*Estratto della fonte*.
■ ■ ■ ■

Una dieta bilanciata che non ha bisogno di refrigerazione

Nello spazio, come sulla Terra, è tutta una questione di trovare un equilibrio tra gusto, nutrizione e sicurezza alimentare, implementando tecnologie che distruggono i batteri ma non i nutrienti. Per astronauti e scalatori EAT Freedom combina minerali e vitamine che possono sopperire per esempio alla carenza di ferro e calcio (importante anche all’universo femminile) ad altri ingredienti che li rendono assorbibili. "Un esempio banale: nel mese della dieta tutti vogliono togliere i grassi, che invece sono importanti, perché gli enzimi che vi sono contenuti attivano la digestione e quindi l’assorbimento dei nutrienti all’interno dell’intestino. La liofilizzazione è un processo che energeticamente a terra è costoso e impattante, però di fatto conserva il 95 per cento dei nutrienti. Il fresco, se trattato con gentilezza (non stracotto, per intenderci) non verrà mai superato da nessun alimento conservato, ma nella vita quotidiana, quando dobbiamo essere performanti e abbiamo poco tempo per cucinare, si possono usare anche i liofilizzati".

■ ■ ■ ■

*Record forniti*.
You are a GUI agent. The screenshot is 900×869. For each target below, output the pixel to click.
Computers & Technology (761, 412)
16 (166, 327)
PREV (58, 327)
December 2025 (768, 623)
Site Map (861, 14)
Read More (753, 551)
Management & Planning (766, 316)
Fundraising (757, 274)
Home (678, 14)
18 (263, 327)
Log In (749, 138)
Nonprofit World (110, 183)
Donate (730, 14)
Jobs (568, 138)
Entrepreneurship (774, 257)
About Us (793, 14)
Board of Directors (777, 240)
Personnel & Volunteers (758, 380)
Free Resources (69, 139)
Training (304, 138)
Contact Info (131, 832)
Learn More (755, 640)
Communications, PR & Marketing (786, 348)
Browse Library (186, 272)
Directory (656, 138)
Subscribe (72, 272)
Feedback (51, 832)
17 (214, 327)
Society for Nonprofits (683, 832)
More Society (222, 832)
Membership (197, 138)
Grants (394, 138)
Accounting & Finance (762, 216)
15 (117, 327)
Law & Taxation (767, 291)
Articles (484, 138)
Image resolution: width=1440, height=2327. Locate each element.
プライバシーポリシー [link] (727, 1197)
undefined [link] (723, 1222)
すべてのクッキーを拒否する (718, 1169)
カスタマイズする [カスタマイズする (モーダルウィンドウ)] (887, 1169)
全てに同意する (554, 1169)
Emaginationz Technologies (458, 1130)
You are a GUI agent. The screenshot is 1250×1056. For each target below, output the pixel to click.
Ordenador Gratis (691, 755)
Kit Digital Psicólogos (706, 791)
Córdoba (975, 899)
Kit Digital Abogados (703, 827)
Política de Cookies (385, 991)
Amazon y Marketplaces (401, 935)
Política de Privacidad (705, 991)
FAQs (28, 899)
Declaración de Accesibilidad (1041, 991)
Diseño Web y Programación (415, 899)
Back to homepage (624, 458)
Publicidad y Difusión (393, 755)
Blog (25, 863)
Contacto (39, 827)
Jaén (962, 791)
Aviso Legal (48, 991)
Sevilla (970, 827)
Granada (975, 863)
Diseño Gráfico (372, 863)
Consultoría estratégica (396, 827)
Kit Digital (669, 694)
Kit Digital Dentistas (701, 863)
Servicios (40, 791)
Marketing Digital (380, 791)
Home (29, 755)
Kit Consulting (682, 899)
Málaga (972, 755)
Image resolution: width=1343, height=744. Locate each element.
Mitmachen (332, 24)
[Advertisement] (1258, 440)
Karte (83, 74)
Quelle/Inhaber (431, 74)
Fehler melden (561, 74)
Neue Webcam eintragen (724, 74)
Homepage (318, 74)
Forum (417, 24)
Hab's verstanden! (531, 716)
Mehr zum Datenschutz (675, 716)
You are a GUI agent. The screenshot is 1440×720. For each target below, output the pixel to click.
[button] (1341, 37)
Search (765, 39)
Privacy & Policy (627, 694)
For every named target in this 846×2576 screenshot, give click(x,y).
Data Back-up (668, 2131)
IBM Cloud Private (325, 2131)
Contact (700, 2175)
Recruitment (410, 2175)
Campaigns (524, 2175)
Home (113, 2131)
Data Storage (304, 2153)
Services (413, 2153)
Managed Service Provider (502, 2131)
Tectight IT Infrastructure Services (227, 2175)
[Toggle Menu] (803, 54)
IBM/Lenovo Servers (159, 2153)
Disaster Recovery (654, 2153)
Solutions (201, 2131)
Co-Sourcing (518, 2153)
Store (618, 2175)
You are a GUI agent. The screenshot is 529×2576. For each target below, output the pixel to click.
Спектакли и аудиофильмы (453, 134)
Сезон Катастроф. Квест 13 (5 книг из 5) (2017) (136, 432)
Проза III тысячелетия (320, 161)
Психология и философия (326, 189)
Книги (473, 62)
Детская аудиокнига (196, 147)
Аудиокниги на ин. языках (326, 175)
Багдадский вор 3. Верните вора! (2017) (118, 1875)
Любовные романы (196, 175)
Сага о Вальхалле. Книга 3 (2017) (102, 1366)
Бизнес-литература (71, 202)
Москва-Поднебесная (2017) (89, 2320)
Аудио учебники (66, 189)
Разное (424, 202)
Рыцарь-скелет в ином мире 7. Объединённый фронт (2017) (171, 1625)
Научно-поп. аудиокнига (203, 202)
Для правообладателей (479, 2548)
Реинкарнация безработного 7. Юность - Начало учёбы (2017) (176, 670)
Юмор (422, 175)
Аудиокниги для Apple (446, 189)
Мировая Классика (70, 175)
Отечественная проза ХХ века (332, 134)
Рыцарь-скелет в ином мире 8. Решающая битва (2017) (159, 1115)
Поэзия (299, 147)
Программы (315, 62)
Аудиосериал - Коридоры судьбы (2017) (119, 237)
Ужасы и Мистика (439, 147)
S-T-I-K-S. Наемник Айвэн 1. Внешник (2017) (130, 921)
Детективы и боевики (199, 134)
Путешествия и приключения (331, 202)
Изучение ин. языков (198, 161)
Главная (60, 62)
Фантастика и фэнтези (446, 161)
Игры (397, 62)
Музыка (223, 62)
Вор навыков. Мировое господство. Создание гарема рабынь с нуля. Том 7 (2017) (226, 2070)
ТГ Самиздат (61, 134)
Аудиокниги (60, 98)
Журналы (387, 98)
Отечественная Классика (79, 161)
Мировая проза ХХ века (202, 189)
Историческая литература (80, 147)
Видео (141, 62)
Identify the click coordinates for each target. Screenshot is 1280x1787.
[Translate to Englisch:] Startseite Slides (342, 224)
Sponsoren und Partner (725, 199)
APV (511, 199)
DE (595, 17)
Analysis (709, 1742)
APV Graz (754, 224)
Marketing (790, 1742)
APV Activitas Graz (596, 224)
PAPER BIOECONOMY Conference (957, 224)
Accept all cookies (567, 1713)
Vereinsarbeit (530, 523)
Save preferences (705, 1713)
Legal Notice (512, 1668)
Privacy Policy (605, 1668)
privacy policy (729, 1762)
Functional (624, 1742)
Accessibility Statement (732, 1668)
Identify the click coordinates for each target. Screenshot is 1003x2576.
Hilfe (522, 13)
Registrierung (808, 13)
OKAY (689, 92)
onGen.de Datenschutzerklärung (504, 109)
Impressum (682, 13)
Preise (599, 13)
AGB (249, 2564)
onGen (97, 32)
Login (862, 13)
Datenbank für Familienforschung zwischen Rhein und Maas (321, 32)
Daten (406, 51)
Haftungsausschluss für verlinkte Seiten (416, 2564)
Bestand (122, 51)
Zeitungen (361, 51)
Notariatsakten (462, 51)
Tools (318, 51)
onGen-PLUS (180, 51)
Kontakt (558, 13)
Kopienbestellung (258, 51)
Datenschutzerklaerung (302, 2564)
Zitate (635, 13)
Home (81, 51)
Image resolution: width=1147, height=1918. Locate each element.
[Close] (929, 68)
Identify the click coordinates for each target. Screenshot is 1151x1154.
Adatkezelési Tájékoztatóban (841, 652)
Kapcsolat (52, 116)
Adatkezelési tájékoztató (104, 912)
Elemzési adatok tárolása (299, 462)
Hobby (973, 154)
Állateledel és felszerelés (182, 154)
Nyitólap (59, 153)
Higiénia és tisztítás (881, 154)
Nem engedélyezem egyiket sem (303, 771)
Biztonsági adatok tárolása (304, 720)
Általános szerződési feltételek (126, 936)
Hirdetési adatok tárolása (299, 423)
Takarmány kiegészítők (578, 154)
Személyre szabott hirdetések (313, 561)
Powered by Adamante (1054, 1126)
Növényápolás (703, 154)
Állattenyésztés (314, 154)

■ ■ ■ ■

*Obiettivo del compito*.
Secondo l'estratto della fonte, quale percentuale dei nutrienti conserva la liofilizzazione?

*Risposta al compito*.
La liofilizzazione conserva il 95 per cento dei nutrienti.